Marriott International Boosts Modular Construction Initiative
The next time you stay at a Marriott, there’s a possibility that your hotel room was put together many miles away from your actual location. That’s because Marriott International has launched a plan to adopt more modular construction in its properties.
The company is aiming to use prefabricated structures on roughly 13 percent of its hotels in North America through 2017, amounting to 50 new structures.
Image Source: Los Angeles Times
A Solution To New Construction Obstacles
Driven by a need to reduce building costs and help franchisees cope with U.S. construction labor shortages, Marriott has embraced the advantages of prefabricated accommodations for guests.
With one modular hotel open in California and four others currently being completed, the hotel chain appears to have found a reliable solution to obstacles hindering new construction projects.
Creating Building Elements Systematically
Through prefabrication, hotel rooms and bathrooms can be created in a climate-controlled manufacturing facility that creates and assembles building elements systematically. Once complete, the prefabricated rooms are transported to the building site, positioned in place by a crane, then equipped with electric, plumbing, and other finishing touches.

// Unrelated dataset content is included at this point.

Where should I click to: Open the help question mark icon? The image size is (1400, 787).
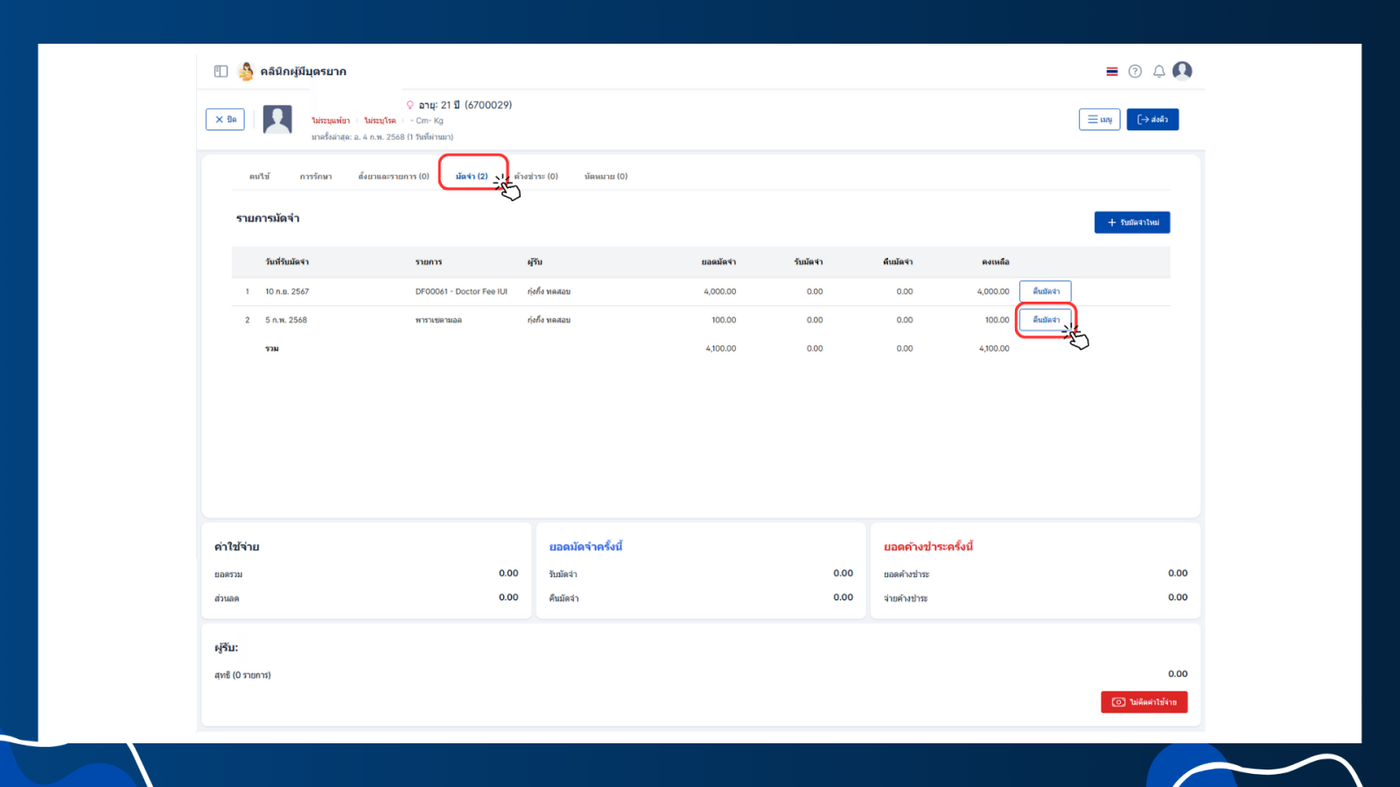[x=1135, y=71]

The process is considerably faster than conventional construction, where weather and skilled labor and material shortages can amount to expensive delays.

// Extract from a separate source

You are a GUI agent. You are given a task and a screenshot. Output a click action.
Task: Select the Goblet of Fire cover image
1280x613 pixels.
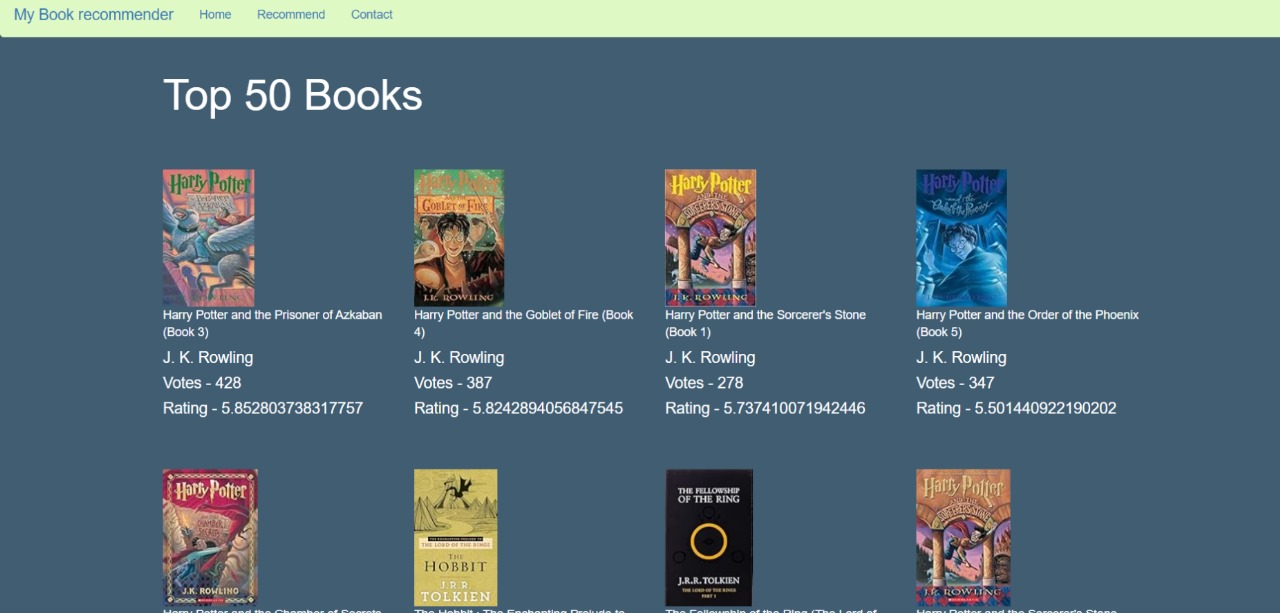(459, 237)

Image Source: Construction Dive
Advantageous For A Hotel Chain
Prefabrication also allows for more predictable outcomes and consistent structures, which is especially advantageous for a hotel chain. Marriott creates about 100,000 new rooms annually and are now hoping to get to a point where 50,000 of those rooms can be built modularly.
More travelers will soon have an opportunity to stay in modular rooms at Marriott properties located in Pullman, WA, Oklahoma City, OK, Louisville, KY, and Chapel Hill, NC., with more locations to follow. Will guests be able to tell they’re staying in a room that was built miles away and lifted in place via crane? Will this approach prove successful for Marriott and further a new trend in the construction of hotels and other structures?